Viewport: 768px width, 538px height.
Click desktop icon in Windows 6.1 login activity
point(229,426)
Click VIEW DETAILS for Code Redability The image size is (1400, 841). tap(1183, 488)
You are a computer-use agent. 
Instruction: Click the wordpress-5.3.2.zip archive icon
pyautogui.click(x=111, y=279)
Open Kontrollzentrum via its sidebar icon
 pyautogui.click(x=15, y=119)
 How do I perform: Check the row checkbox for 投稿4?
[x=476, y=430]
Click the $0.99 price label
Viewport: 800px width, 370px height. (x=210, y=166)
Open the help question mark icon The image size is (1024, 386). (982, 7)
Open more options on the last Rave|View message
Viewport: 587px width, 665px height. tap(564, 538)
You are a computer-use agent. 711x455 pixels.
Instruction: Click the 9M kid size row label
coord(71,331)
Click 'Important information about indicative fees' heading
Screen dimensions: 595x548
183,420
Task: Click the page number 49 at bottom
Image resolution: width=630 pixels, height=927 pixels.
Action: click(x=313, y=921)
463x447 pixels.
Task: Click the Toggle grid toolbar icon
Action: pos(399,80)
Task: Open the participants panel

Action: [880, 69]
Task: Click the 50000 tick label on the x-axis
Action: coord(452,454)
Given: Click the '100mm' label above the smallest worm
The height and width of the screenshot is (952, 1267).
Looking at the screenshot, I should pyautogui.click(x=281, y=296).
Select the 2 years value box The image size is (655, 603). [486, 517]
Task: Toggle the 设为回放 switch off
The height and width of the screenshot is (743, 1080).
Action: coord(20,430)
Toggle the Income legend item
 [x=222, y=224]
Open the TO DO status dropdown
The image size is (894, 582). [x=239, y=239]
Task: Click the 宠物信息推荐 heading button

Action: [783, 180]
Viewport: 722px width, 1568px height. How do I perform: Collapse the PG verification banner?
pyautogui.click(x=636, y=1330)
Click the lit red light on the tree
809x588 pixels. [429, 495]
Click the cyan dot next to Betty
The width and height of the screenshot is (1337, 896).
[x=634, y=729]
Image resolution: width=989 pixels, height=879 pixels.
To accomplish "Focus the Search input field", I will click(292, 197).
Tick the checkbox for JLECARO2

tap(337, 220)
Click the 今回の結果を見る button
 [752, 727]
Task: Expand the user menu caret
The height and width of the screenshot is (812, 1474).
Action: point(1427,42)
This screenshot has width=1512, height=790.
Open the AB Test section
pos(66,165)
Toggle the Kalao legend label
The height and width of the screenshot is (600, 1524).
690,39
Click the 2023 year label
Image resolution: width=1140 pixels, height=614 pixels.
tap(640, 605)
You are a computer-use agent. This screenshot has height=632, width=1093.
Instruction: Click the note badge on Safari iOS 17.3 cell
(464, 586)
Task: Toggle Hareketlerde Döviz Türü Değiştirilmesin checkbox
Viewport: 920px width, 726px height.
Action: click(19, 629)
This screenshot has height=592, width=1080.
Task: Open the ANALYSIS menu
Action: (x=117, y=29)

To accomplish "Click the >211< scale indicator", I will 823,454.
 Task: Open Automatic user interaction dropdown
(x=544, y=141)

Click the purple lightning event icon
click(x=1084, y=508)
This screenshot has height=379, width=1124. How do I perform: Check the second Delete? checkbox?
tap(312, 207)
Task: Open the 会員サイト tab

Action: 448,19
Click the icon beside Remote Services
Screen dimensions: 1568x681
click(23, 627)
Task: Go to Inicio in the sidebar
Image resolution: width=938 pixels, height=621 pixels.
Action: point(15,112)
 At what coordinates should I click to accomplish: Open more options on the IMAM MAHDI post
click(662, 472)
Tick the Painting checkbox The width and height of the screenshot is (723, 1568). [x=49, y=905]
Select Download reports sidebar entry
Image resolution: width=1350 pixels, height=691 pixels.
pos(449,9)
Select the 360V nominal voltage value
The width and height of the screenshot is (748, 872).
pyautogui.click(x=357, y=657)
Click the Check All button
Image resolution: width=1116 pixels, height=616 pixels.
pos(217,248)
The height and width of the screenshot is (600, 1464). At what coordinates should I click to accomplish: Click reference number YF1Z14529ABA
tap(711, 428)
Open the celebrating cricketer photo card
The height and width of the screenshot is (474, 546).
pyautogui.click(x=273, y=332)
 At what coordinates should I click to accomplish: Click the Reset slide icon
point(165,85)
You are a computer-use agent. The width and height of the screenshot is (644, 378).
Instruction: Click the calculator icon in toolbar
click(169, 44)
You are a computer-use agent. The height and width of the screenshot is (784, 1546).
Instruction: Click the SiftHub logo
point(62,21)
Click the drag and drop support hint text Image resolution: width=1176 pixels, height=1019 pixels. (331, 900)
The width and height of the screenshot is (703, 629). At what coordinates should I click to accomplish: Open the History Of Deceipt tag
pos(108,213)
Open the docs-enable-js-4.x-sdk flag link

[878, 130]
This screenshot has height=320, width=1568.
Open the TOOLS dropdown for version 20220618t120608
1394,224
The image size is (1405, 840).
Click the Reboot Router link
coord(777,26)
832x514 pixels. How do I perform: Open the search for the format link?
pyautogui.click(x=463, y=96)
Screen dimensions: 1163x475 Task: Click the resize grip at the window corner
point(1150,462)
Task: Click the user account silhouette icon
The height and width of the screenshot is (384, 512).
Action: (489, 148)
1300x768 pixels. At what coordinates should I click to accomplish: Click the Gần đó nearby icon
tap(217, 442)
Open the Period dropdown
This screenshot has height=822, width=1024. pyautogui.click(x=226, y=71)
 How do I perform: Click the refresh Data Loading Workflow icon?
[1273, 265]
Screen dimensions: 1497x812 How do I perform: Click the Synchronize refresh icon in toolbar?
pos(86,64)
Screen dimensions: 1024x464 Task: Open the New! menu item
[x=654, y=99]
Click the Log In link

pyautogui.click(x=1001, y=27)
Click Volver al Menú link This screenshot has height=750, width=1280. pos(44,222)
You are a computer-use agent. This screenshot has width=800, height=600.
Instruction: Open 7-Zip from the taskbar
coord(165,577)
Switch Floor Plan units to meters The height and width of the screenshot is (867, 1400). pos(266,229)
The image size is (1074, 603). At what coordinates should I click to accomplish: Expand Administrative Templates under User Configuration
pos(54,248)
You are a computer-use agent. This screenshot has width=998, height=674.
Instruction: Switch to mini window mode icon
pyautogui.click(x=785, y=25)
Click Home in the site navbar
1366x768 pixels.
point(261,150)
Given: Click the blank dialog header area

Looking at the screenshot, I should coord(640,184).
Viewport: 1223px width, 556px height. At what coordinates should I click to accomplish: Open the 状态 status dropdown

* * * * * * *

- [Task item] Reproduce each line of the material containing the word "value".

- [Answer space]
Select the 2 years value box The image size is (655, 603). [486, 517]
Select the 360V nominal voltage value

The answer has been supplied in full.